A tremendous effort has been placed on redefining breast augmentation as more than just a surgical procedure. The Plastic Surgery journals are full of peer-reviewed publications that clearly document improved long term outcomes when there is effective communication between the physician and the patient. The decisions made by both the surgeon and patient during the pre-operative consultations may have more of an impact on the quality of the outcome and its longevity than the implant selected or the augmentation procedure itself. It is during this educational process that surgeons have the best opportunity to simultaneously introduce the informed consent documents that let the patient know that they are involved, and responsible for their decisions. An effective educational process must link understanding with accountability and what really matters is whether the patients understand, acknowledge, and take responsibility for their decisions.

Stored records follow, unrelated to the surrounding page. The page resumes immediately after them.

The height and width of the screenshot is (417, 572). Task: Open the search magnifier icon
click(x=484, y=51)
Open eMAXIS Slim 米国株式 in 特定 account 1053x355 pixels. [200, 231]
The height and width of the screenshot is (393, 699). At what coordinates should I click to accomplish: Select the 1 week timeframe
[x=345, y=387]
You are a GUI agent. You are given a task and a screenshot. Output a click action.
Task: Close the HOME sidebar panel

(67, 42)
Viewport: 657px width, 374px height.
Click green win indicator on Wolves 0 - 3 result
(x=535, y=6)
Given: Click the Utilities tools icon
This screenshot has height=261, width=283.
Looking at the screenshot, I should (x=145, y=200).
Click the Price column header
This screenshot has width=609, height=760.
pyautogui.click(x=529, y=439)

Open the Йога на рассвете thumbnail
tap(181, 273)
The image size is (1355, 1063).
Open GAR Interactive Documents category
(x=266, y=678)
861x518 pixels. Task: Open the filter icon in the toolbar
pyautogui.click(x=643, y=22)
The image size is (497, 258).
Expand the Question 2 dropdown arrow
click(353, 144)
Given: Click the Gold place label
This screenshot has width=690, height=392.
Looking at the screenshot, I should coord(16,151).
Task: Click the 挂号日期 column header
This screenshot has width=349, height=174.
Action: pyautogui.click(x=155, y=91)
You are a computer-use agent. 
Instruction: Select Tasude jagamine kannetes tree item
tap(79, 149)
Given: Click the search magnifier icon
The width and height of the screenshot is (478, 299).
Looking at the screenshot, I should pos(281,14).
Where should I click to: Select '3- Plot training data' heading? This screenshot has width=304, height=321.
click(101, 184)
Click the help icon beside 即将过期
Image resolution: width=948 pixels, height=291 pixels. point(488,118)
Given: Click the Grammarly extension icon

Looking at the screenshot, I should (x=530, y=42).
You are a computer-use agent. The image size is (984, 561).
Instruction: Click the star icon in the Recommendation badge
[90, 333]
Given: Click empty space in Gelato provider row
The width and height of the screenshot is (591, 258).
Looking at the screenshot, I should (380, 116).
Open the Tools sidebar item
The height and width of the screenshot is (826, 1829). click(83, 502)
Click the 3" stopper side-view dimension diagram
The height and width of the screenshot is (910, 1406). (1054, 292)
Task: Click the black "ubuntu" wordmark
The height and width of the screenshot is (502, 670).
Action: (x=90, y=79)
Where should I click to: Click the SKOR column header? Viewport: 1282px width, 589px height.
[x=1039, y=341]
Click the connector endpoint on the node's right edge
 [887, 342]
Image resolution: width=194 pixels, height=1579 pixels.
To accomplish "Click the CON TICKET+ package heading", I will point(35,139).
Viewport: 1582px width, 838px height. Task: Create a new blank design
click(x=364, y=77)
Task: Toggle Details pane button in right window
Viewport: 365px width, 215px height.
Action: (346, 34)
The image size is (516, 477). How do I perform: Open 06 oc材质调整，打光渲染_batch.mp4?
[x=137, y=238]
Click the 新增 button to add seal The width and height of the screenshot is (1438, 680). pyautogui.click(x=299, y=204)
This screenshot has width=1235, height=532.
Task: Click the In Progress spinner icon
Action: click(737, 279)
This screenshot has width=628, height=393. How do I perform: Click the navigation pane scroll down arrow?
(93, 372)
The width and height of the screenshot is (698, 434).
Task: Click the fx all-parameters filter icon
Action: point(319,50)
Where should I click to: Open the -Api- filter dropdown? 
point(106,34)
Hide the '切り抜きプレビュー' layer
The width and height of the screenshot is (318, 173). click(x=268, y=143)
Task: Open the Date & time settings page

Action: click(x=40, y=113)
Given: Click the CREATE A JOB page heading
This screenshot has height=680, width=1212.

In the medical setting, the term “informed consent” arose in the United States in 1957. This terminology shifted the physician-patient relationship away from the medical paternalism that had encompassed medicine and surgery for centuries, toward that of a duty to respect patient autonomy. As the author of several chapters on Patient Education in Breast Augmentation and the Management of Breast Implant Complications, I firmly believe that the first step in accomplishing improved outcomes in breast augmentation is comprehensive patient education. Informed consent in breast augmentation, therefore, should have two main aims. The most important goal should be to respect and promote the patients’ autonomy, and the second, to be truthful and protect them from harm. If detailed accurate information has been provided in an understandable format, patients should be assured of both these aims. Only if the patient obtains a comprehensive understanding of the possible benefits, harms, and alternatives to the procedure, can she give adequate informed consent.

For the last year, my breast augmentation consultations have also included the use of the Vectra Breast Simulator by Canfield. Unlike other plastic surgery practices that use the Vectra as a marketing tool to “Wow” the patients and their partners with a visual of possible outcomes, I use the Vectra to further educate my breast augmentation patients. Only after Biodimentional Tissue Measurements are obtained, and the selection of implants has been narrowed to only those that fit the patient’s tissues, will I then simulate several possible outcomes. These simulations may include choices between round or shaped devices, as well as moderate or full heights or moderate or full projections. There is no one right implant for every patient, and there will always remain choices; a “smaller”, an “optimal”, and a “larger” implant. Each implant selected will have advantages and trade-offs. Ultimately implant selection will be the patient’s choice, but it will only be made after a “comprehensive” patient education.